*DESCRIPTION OF THE TASK*
Repeat only the lines below from the one that contains "The image size is (386, 447)." through the final line, exactly. Omit pictures.

(Records from a dataset)
Segment Open
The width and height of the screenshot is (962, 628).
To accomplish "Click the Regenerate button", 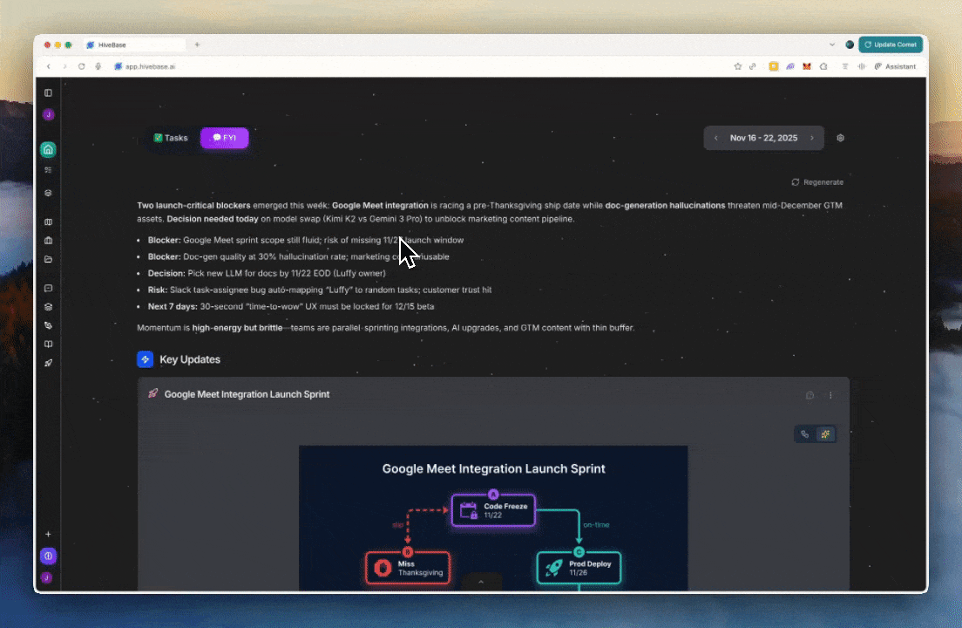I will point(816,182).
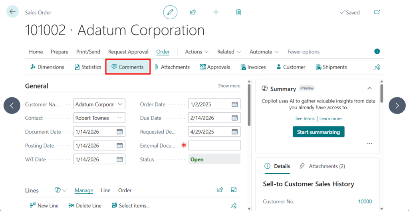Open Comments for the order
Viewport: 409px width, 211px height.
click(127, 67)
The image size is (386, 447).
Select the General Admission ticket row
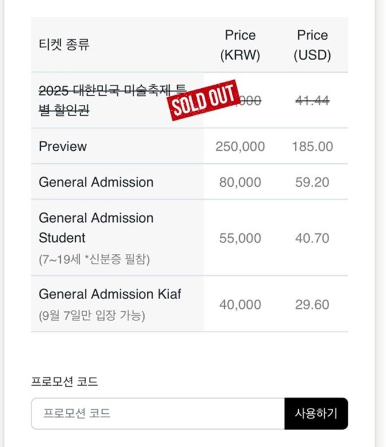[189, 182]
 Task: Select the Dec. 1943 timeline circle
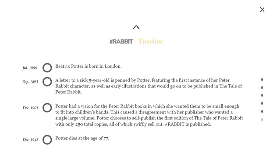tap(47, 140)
Segment Closed
*WRITTEN REPLY*
The image size is (386, 447).
Select the General Admission ticket row
[189, 182]
 Task: Select the Dec. 1943 timeline circle
tap(47, 140)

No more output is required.